Exactly repeat all the records below, omitting the images they hold.
Records for the task Start Marker
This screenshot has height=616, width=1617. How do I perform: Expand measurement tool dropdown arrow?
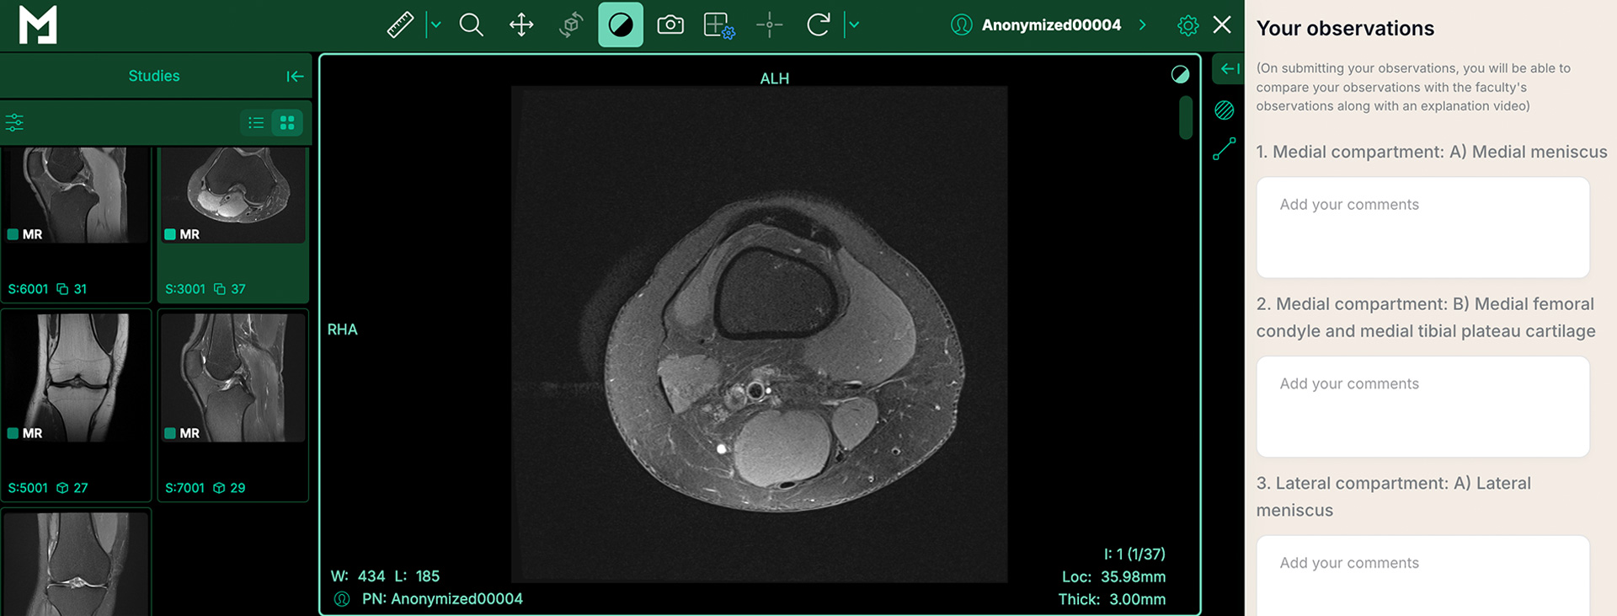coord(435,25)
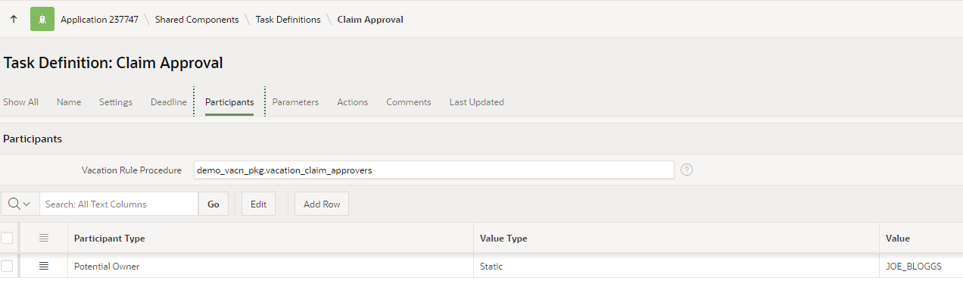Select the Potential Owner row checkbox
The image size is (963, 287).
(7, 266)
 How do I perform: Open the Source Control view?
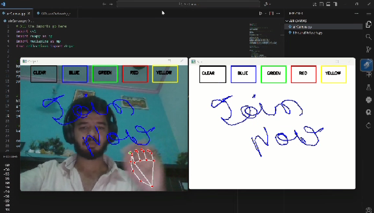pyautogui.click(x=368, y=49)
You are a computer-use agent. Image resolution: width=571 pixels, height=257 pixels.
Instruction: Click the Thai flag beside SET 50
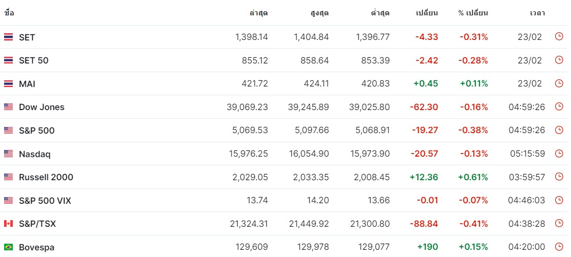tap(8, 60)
Records for the task End Marker
● Task output
This screenshot has height=616, width=1617. How do I perform: Expand measurement tool dropdown arrow?
coord(435,25)
Select the Potential Owner row checkbox
The image size is (963, 287).
(7, 266)
 How do I perform: Open the Source Control view?
pyautogui.click(x=368, y=49)
You are a computer-use agent. Image resolution: width=571 pixels, height=257 pixels.
Instruction: Click the Thai flag beside SET 50
tap(8, 60)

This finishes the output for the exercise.